- Integrantes do governo consideraram que contrato com o Banco Master foi um dos motivos que aceleraram a saída de Ricardo Lewandowski do Ministério da Justiça, anunciada em 10 de janeiro.
- O escritório em que Lewandowski atuava continuou funcionando sob a direção da mulher, Yara, e do filho, Enrique, mantendo a relação contratual com o Master após ele assumir o ministério.
- Lewandowski deixou o Supremo Tribunal Federal em abril de 2023, um mês antes de completar 75 anos, idade limite para atuação na corte.
- Em nota, o ex-ministro confirmou ter prestado serviço ao Master, mas não detalhou o período do contrato, dizendo apenas que, ao assumir o ministério em janeiro de 2024, retirou-se do escritório e suspendeu o registro na Ordem dos Advogados do Brasil.
- A leitura no Planalto é de que o contrato da família com o Master poderia ter obrigado Lewandowski a deixar o governo para evitar desgaste ao Executivo na crise envolvendo a instituição financeira.

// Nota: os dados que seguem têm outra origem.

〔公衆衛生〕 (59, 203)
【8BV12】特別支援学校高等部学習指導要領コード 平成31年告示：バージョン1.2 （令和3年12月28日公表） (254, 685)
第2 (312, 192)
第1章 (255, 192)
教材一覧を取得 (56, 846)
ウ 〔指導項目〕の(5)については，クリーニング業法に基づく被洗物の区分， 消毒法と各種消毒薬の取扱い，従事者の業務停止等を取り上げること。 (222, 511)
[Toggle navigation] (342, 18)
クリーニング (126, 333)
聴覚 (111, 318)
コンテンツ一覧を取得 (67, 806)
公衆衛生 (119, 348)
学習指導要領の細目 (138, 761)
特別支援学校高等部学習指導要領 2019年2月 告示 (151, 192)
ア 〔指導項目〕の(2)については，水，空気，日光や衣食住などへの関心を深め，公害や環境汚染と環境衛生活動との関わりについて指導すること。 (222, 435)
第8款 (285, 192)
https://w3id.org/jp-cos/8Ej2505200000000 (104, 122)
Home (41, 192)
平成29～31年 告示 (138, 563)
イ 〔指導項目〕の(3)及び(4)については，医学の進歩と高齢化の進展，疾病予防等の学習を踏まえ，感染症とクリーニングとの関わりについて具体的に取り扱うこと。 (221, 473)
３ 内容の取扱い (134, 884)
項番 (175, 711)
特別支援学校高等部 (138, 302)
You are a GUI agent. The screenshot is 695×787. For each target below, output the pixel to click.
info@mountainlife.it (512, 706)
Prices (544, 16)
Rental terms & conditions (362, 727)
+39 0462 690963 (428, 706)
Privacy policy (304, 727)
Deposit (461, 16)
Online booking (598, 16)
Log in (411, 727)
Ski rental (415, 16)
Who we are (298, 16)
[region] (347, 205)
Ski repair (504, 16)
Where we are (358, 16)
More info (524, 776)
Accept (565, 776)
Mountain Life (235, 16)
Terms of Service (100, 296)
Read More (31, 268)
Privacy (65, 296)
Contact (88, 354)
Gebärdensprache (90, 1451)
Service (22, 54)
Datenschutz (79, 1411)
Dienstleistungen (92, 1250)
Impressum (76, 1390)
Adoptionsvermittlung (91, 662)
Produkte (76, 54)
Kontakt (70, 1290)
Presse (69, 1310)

A existência de um contrato entre o Banco Master e o escritório em que atuava Ricardo Lewandowski é apontada por integrantes do governo como um dos motivos que aceleraram a saída do ex-ministro do Ministério da Justiça. Lewandowski deixou o cargo no dia 10 de janeiro.
Segundo apuração da CNN Brasil, o escritório ligado a Lewandowski seguiu operando com a gestão de sua mulher, Yara, e de seu filho, Enrique, mantendo a relação contratual com o Master após a posse no ministério.
Lewandowski atuava no STF por 17 anos, deixando a corte em abril de 2023, pouco antes de completar 75 anos, que é a idade limite para atuação na casa. O caso do contrato teria pesado na avaliação do Planalto.
O ex-ministro confirmou à CNN Brasil ter prestado serviços ao Master, mas não detalhou a duração do vínculo. Disse apenas ter se retirado do escritório e suspenso o registro na OAB ao assumir o ministério.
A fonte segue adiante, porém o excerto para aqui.